Towards a richer picture of learning journeys

From standardised testing to living CVs

Peter Twining Professor of Education, University of Newcastle, Australia

Having worked in the English education system for 35 years (as a primary school teacher, teacher educator, and academic) I moved to Australia in 2019 because I had become disillusioned about the scope to enhance schooling in England. While Australian schooling is ahead of England’s in many ways it shares the problem of high stakes assessment corrupting practice and damaging student wellbeing.

In the Industrial Age schooling was focussed on preparing folk for working on production lines – standardisation was the name of the game and standardised testing was an appropriate way to measure schooling. Today, in the Automation Age, we need to prepare young people to tackle wicked problems – standardised testing is no longer fit for purpose. We need new ways to assess the knowledge, competences and dispositions that people need to succeed.

Standardisation is not how the real world works

This got me thinking about how I came to be a professor. Looking at my CV it is clear that it was nothing to do with standardisation – most of the evidence in my CV is underpinned by peer review:

  • My publication record relies on peer reviewers (and anyone who has ever tried to publish an academic journal article will know that there is nothing standardised about reviewers’ feedback)
  • My grant success relies on peer reviewers thinking that the ideas underpinning my grant applications are interesting and important, and that I have the expertise needed to deliver the projects
  • My ‘service record’ (e.g. membership of editorial boards, invitations to be an examiner) relies upon people respecting and valuing my expertise
  • The number of keynotes and other invited presentations is based on peer review – people thinking that I have something interesting to say and can present it in an engaging way

Fundamentally, my career progression, after school & university, relies almost totally on peer review – and this seems to be the case for most careers. Employers want to know what other people think of you – they want great references and other forms of endorsement to complement formal qualifications.

Towards a living CV

The Australian Education Council (2020) argued that we need to develop “a digital Education Passport for lifelong learning – a living document that allows young people to capture progressively their education and training qualifications and workplace experience” (p.22).

I think we need to extend this notion of an Education Passport, creating a living CV that not only incorporates traditional CV elements such as qualifications and work experience, but also endorsements and recommendations that fully reflect your knowledge, competences and dispositions.

This looks very much like what LinkedIn offers – a living CV that includes your qualifications and work experience, alongside endorsements, recommendations and extended information to underpin your profile (e.g. in the form of posts).

My LinkedIn profile includes more than 50 endorsements for ‘Educational Technology’ – each of the people who endorsed me for that will have had quite different (non-standardised) views about what that endorsement meant – nonetheless cumulatively those endorsements are pretty compelling evidence that I have educational technology expertise.

Could we use a platform like LinkedIn to complement the traditional forms of reporting of school leavers’ learning?

Wouldn’t a LinkedIn-like profile that included young people’s academic achievements and work experience, complemented by endorsements and recommendations from people in the community (e.g. from voluntary work, clubs and other out of school activities) provide a much richer and more complete picture of their knowledge, competences and dispositions than a traditional school transcript?

Opening up real world possibilities

In addition, by developing something like LinkedIn for schools, students could:

  • explore potential careers – extending the possibilities beyond the jobs that your friends and family have – who ever thought you could be a personal shopper?! (Contrary to popular perception LinkedIn is quite egalitarian in the range of jobs/professions that it includes.)
  • find out what knowledge, competences and dispositions you need to succeed in the jobs they are interested in – by looking at the LinkedIn profiles of people who already have succeeded in those jobs
  • start to develop their professional networks – potentially helping to overcome social disadvantage for those young people whose parents cannot get them an internship in the local law firm – though of course they would need to be supported in how to network effectively (and safely).

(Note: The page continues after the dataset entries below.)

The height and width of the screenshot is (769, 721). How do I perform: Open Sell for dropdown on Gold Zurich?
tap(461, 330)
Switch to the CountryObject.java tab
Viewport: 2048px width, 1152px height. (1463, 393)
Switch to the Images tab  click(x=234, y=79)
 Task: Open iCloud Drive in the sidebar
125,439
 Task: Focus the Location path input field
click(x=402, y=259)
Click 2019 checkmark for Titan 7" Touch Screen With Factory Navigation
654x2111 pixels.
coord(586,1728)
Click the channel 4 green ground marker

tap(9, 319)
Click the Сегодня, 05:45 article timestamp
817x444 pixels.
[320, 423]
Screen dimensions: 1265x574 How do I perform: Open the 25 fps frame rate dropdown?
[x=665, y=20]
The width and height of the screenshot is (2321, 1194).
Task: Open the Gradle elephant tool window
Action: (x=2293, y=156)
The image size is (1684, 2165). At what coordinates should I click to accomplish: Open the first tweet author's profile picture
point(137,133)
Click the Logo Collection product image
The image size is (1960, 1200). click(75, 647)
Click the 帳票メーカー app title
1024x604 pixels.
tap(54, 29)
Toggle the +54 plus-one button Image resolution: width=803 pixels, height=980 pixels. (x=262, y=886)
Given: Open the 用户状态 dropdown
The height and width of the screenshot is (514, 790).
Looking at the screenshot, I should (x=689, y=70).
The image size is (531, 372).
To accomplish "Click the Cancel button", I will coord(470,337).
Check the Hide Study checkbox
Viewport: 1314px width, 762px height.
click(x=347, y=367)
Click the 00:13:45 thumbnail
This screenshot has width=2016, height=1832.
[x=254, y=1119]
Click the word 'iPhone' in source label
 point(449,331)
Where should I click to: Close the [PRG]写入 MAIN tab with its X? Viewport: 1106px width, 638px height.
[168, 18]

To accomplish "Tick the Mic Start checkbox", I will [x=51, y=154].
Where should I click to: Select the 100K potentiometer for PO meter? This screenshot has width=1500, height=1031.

In the Automation Age we need to think more creatively about how to evidence young people’s learning – we need summative assessments that meet key criteria, such as being valid, reliable AND ethical (not consigning 30% of the cohort to failure in order to fit a normal distribution pattern). Using something akin to LinkedIn seems like a potentially powerful tool to help complement traditional school metrics, and in so doing provide additional routes to success.

Responses to COVID-19 demonstrated that it is possible to change our summative assessment systems, and our challenge isn’t lack of potential solutions to the problem – it is creating the political will to implement them. Perhaps by collaborating internationally we can demonstrate the viability of new metrics and create the pressure needed to bring about systemic change in how we evidence students’ achievements.